## Given text
----

In 1979, the Legislature declared its intent "to preserve inviolate the rights of consumers and homeowners to remain free from unconscionable fraudulent and deceptive sales practices." (Stats. 1979, Chap. 819, §1.) Accordingly, Civil Code Section 1670.5 was enacted, authorizing courts to refuse enforcement of any unconscionable contract or clause. And Civil Code Section 1770 followed, which, which defines prohibited deceptive acts for purposes of the Consumers Legal Remedies Act, was amended to cover the insertion of "an unconscionable provision" in any consumer contract for the sale or lease of goods or services. [12]
UCAN raises this law for consideration by the Commission because it establishes the basic standards and guidelines of what is considered improper and illegal behavior in consumer transactions in this state. Specifically, Section 1770(a) establishes specific unfair or deceptive business acts. It lists, in part, a number of actions taken by a business engaged in the sale or lease of goods OR services that relate to the facts in this investigation in the following manners:
(3) Misrepresenting the affiliation, connection, or association with, or certification by, another.
(7) Representing that goods or services are of a particular standard, quality, or grade, or that goods are of a particular style or model, if they are of another.
(10) Advertising goods or services with intent not to supply reasonably expectable demand, unless the advertisement discloses a limitation of quantity.
(15) Representing that a part, replacement, or repair service is needed when it is not.
(16) Representing that the subject of a transaction has been supplied in accordance with a previous representation when it has not.
(18) Misrepresenting the authority of a salesperson, representative, or agent to negotiate the final terms of a transaction with a consumer.
(19) Inserting an unconscionable provision in the contract.
As will be discussed below, each of these consumer transgressions were committed by Cingular and its agents and thus constitute a violation of the state's standard of consumer protections articulated in Section 1770. While the Commission need not find Cingular in violation of Section 1770 per se, it can use the standards in this law in determining whether Cingular violated Section 451.
ii. ii. Song-Beverly
UCAN refers to the discussion presented by CPSD in its opening brief.
iii. iii. 17200/17500
Like Civil Code Section 1770, Business and Professions Code Sections 17200 and 17500 offer the Commission the guidelines by which the Commission can judge whether Cingular's actions were in violation of Public Utilities Code Sections 451 and 702.
The courts have held that what constitutes "unfair competition" or an unfair or fraudulent business practice" under any given set of circumstances is a question of fact, the essential test being whether the public is likely to be deceived. (People v. Toomey, (1984, 1st Dist) 157 Cal App 3d 1).

----

## Data segment
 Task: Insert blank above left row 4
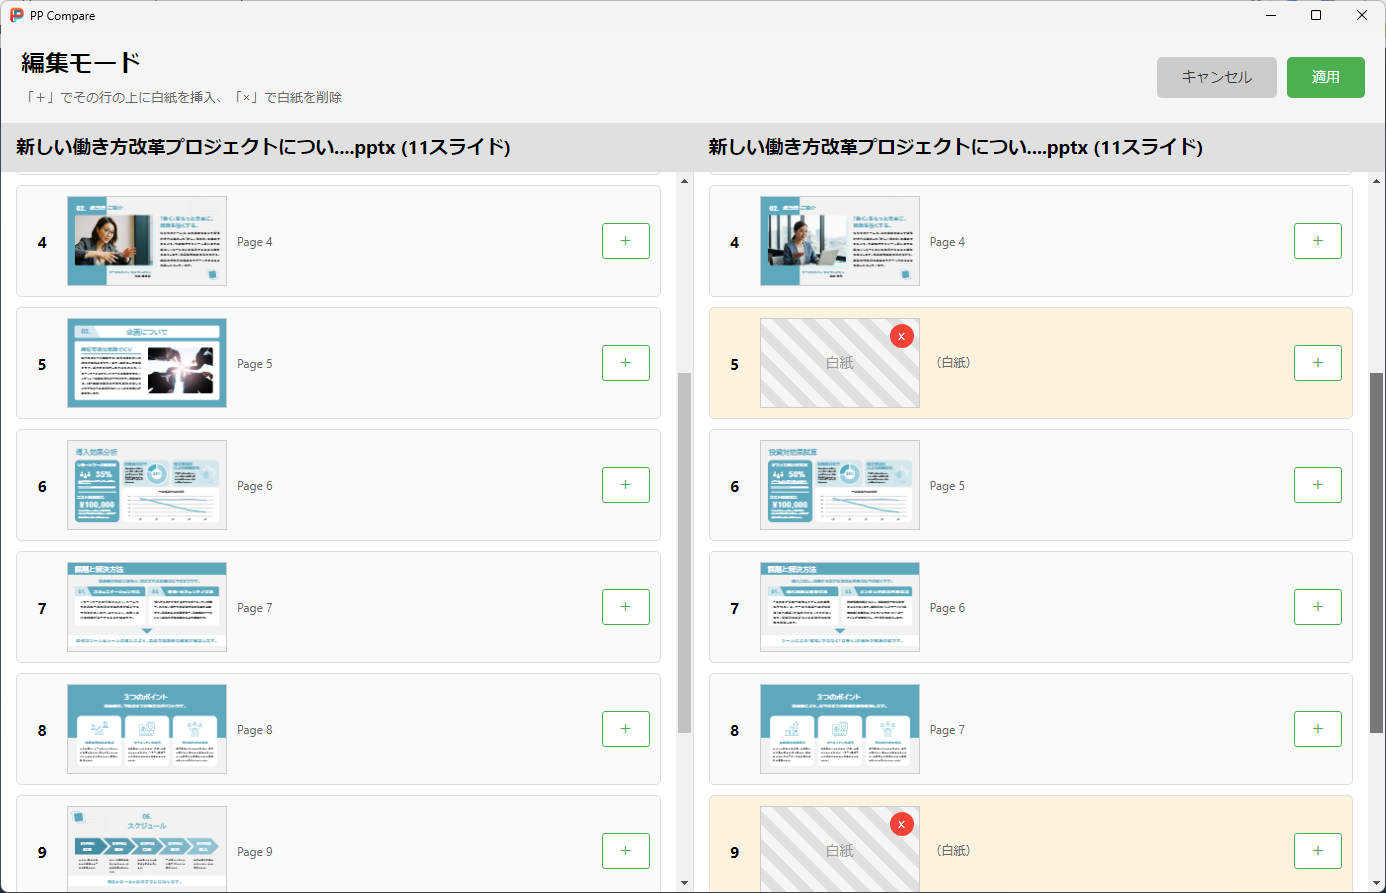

----

From the passage on California consumer protection law, reproduce word for word the part that begins at the words "(15) Representing that" and ends after the words "its opening brief.". None of the lines are needed here.

## The response
(15) Representing that a part, replacement, or repair service is needed when it is not.
(16) Representing that the subject of a transaction has been supplied in accordance with a previous representation when it has not.
(18) Misrepresenting the authority of a salesperson, representative, or agent to negotiate the final terms of a transaction with a consumer.
(19) Inserting an unconscionable provision in the contract.
As will be discussed below, each of these consumer transgressions were committed by Cingular and its agents and thus constitute a violation of the state's standard of consumer protections articulated in Section 1770. While the Commission need not find Cingular in violation of Section 1770 per se, it can use the standards in this law in determining whether Cingular violated Section 451.
ii. ii. Song-Beverly
UCAN refers to the discussion presented by CPSD in its opening brief.